In the wake of the clashes, and in spite of Thailand’s preference for solving the problem bilaterally, Cambodia has called on the UN Security Council to engage and for UN peacekeepers to establish a buffer zone along the border. The Thai and Cambodian Foreign Ministers, and Indonesian Foreign Minister, Marty Natalegawa, representing ASEAN, are subsequently expected to attend a UNSC briefing on Monday. It is expected that the UNSC meeting will pave the way for a much-needed regional (binding) mandate to resolve the dispute. Kavi Chongkittavorn has suggested that Natalegawa’s urgent convening of a meeting of ASEAN Foreign Ministers on February 22nd is seen to be in anticipation of this, and will allow ASEAN to decide on a course of action for dousing potential further conflict – and salvaging its reputation.
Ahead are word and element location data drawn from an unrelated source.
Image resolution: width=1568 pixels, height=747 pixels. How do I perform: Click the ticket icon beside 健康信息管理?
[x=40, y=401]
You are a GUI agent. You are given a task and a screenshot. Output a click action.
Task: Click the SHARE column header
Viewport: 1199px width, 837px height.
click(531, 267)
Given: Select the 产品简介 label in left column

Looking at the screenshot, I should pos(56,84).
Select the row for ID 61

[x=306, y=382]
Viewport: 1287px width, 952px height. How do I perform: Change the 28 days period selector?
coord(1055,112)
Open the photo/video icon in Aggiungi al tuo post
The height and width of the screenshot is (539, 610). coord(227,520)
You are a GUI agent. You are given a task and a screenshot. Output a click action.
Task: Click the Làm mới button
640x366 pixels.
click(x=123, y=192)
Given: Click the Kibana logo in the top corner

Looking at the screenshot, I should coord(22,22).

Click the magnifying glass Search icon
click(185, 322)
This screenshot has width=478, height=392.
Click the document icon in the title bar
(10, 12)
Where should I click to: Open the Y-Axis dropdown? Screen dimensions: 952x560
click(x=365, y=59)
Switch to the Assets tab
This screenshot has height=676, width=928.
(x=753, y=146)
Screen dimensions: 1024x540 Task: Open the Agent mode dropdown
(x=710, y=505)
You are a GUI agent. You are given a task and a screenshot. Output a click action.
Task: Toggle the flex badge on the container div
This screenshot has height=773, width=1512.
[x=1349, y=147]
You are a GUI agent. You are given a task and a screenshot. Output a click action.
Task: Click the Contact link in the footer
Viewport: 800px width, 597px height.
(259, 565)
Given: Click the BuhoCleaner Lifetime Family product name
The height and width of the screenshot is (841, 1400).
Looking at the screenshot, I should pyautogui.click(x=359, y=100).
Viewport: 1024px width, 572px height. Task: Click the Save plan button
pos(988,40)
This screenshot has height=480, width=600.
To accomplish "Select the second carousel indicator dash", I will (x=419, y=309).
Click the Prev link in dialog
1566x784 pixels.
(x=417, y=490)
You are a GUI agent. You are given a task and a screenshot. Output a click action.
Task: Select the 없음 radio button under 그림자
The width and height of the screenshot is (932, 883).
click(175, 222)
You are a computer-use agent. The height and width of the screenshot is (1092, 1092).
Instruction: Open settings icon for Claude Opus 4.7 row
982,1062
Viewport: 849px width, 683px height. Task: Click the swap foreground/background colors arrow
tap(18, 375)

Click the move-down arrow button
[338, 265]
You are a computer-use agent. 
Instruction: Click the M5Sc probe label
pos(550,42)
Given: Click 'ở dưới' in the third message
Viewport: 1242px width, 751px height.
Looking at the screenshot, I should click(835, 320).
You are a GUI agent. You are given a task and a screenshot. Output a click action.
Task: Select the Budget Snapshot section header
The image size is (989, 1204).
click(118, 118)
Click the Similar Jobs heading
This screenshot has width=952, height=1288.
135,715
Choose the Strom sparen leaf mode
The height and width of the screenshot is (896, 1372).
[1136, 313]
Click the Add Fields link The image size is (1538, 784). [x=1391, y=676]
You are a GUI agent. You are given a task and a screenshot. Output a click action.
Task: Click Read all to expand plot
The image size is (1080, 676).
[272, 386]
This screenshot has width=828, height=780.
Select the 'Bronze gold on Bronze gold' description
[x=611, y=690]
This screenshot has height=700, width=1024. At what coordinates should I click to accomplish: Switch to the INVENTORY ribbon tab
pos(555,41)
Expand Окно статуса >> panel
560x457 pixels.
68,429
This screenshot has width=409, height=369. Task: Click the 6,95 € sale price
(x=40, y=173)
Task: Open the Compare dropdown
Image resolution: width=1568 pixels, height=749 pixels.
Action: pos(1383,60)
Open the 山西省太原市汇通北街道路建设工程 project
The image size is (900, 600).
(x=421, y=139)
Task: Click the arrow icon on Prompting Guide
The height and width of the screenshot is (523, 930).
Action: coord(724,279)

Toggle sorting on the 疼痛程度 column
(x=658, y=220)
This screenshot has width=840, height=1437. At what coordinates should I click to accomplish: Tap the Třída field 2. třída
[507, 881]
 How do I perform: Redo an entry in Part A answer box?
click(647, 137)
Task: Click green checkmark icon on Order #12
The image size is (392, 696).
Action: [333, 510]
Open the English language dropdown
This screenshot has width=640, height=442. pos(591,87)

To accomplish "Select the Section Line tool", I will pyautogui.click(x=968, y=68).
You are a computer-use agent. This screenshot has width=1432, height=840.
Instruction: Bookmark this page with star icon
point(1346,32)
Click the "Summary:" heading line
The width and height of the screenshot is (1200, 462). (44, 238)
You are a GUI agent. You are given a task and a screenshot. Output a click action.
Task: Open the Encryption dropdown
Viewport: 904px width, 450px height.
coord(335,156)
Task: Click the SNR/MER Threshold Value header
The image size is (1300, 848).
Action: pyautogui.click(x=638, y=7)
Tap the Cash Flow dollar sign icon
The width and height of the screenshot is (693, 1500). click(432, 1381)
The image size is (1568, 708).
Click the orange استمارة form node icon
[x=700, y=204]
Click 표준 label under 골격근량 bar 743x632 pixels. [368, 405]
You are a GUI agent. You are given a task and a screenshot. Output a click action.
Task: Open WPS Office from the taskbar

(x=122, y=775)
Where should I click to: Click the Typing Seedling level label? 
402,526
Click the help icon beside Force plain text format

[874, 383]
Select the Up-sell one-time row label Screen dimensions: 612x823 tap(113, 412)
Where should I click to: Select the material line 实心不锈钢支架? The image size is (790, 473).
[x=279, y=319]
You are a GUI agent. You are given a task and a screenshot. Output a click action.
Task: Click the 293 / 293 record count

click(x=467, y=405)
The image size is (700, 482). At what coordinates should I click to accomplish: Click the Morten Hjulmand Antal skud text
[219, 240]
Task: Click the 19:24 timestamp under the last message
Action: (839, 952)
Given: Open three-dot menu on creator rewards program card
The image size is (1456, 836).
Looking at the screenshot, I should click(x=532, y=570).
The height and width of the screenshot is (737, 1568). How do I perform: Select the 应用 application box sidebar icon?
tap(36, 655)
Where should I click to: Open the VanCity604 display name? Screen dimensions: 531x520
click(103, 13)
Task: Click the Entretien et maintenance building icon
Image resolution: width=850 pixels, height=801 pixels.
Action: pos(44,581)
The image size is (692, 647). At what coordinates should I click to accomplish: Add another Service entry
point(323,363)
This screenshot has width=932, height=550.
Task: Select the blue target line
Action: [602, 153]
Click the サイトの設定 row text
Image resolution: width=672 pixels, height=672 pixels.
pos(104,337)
While Cambodia’s internationalisation of the issue may have undermined ASEAN’s centrality in regional peace and security, the other side of the coin is that Cambodia’s course of action reflected a lack of faith in ASEAN’s capacity. The ASEAN Charter already provides for good offices, conciliation and mediation to solve disputes (see Articles 22 and 23), and it is crucial that ASEAN utilise this mandate – either through continued efforts by the ASEAN Chairman or a neutral party. Ultimately, the biggest hurdle to the effectiveness of current mechanisms is the requisite will on the part of member states. Countries’ perceptions of ASEAN’s legitimacy as an effective peace-broker are likely to play a key role in determining this. In this vein, in order to reaffirm its centrality in and capacity for regional conflict management, rather than merely asserting its relevance through the rhetoric of a political-security community, there must be measurable progress on concrete initiatives already provided for in the Charter and political-security community blueprint. This could mean, for instance, enhancing the region’s capacity for peacekeeping.